冒頭は闇から始まり驚きましたが、観終わったら最後に誰もいない舞台に立つカミーラと響き合って印象深い始まりでした。
お腹を抱えて笑える娯楽作品であるのに同時に見事な芸術論になっているのに感心しました。誰もいない舞台に立つカミーラは芸術家としてのルノワールの自我像なのでしょうか?
注目すべきはカミーラがけっして舞台に「真実」を求めるタイプの女優ではないことです。彼女が舞台に求めるのは「受ける」こと、ただそれだけです。まさにエンターテイナー。受ければ子供のように無邪気に喜びます。人気闘牛士が客席に来て観客が一斉に彼の方に向いて騒いだとき、再び観客を舞台に向かわせるカミーラの力業は見物です。舞台に観客を集中させ舞台の上で輝くのがカミーラです。

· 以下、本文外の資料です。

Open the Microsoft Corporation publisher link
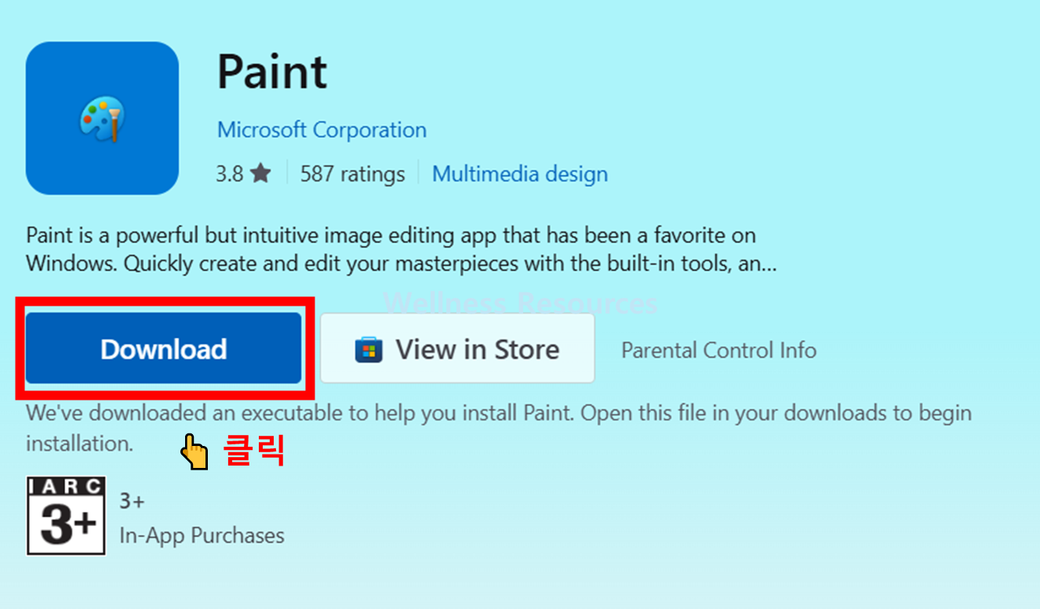The height and width of the screenshot is (609, 1040). click(x=322, y=129)
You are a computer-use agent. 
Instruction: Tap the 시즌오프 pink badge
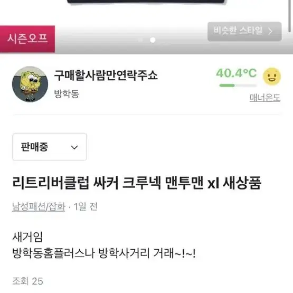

そんな役者馬鹿的なカミーラが遂には実人生から追いだされ舞台にたった一人で残されるのは象徴的です。座長はカミーラにお前が自分自身を見出すのは舞台の上でしかないと言います。座長はカミーラに寂しいかと訊きます。カミーラはこくりと首肯きながらも舞台の上に立ち続けるのでした。そこに芸術家としてのルノワールの決意のようなものを感じました。
通常芸術と娯楽は対立的なものとして捉えられますが、カミーラという主人公を通してルノワールが両者をけっして対立するものとして考えていなかったことがはっきりと分かりました。それは嬉しい発見でした。
闘牛の場面をカミーラの顔のクロース・アップだけで観せてしまところはまさに職人芸!
そして嫉妬の炎をメラメラ燃やしたカミーラが「ジュ・スイ・カーム(私は冷静よ)」と言うところ。もの凄い迫力があって好きです。